[Start of section]

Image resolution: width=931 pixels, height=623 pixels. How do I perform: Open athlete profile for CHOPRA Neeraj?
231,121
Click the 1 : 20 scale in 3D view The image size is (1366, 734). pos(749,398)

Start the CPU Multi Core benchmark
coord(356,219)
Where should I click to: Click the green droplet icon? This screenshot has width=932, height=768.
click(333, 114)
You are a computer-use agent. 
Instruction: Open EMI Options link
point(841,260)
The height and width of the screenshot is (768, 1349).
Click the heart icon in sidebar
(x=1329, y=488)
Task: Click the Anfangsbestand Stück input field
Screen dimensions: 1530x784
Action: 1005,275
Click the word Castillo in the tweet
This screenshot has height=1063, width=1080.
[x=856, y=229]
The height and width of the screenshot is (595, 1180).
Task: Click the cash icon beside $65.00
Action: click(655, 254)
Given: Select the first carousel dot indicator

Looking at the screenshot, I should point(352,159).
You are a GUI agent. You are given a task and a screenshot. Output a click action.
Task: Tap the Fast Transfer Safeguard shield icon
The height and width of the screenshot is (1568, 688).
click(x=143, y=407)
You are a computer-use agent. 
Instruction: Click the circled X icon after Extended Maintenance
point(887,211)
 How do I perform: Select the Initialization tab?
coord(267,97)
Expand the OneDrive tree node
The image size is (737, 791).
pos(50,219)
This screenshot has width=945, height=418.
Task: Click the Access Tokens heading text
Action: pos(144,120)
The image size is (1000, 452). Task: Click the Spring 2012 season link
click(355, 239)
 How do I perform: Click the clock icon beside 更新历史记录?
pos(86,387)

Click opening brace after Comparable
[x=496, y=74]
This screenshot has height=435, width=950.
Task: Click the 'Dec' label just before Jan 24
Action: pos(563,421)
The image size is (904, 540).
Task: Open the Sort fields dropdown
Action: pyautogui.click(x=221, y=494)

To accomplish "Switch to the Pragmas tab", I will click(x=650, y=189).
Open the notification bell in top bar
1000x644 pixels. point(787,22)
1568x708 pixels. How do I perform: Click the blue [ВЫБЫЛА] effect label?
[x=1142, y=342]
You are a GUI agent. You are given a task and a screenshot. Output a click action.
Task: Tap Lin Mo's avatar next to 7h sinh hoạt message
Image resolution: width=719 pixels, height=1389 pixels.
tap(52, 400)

[End of section]

Exercise details »
Repeat what the records above say. Use their exact words.

Your response »
Image resolution: width=931 pixels, height=623 pixels. How do I perform: Open athlete profile for CHOPRA Neeraj?
231,121
Click the 1 : 20 scale in 3D view The image size is (1366, 734). pos(749,398)

Start the CPU Multi Core benchmark
coord(356,219)
Where should I click to: Click the green droplet icon? This screenshot has width=932, height=768.
click(333, 114)
You are a computer-use agent. 
Instruction: Open EMI Options link
point(841,260)
The height and width of the screenshot is (768, 1349).
Click the heart icon in sidebar
(x=1329, y=488)
Task: Click the Anfangsbestand Stück input field
Screen dimensions: 1530x784
Action: 1005,275
Click the word Castillo in the tweet
This screenshot has height=1063, width=1080.
[x=856, y=229]
The height and width of the screenshot is (595, 1180).
Task: Click the cash icon beside $65.00
Action: click(655, 254)
Given: Select the first carousel dot indicator

Looking at the screenshot, I should point(352,159).
You are a GUI agent. You are given a task and a screenshot. Output a click action.
Task: Tap the Fast Transfer Safeguard shield icon
The height and width of the screenshot is (1568, 688).
click(x=143, y=407)
You are a computer-use agent. 
Instruction: Click the circled X icon after Extended Maintenance
point(887,211)
 How do I perform: Select the Initialization tab?
coord(267,97)
Expand the OneDrive tree node
The image size is (737, 791).
pos(50,219)
This screenshot has width=945, height=418.
Task: Click the Access Tokens heading text
Action: pos(144,120)
The image size is (1000, 452). Task: Click the Spring 2012 season link
click(355, 239)
 How do I perform: Click the clock icon beside 更新历史记录?
pos(86,387)

Click opening brace after Comparable
[x=496, y=74]
This screenshot has height=435, width=950.
Task: Click the 'Dec' label just before Jan 24
Action: pos(563,421)
The image size is (904, 540).
Task: Open the Sort fields dropdown
Action: pyautogui.click(x=221, y=494)

To accomplish "Switch to the Pragmas tab", I will click(x=650, y=189).
Open the notification bell in top bar
1000x644 pixels. point(787,22)
1568x708 pixels. How do I perform: Click the blue [ВЫБЫЛА] effect label?
[x=1142, y=342]
You are a GUI agent. You are given a task and a screenshot. Output a click action.
Task: Tap Lin Mo's avatar next to 7h sinh hoạt message
Image resolution: width=719 pixels, height=1389 pixels.
tap(52, 400)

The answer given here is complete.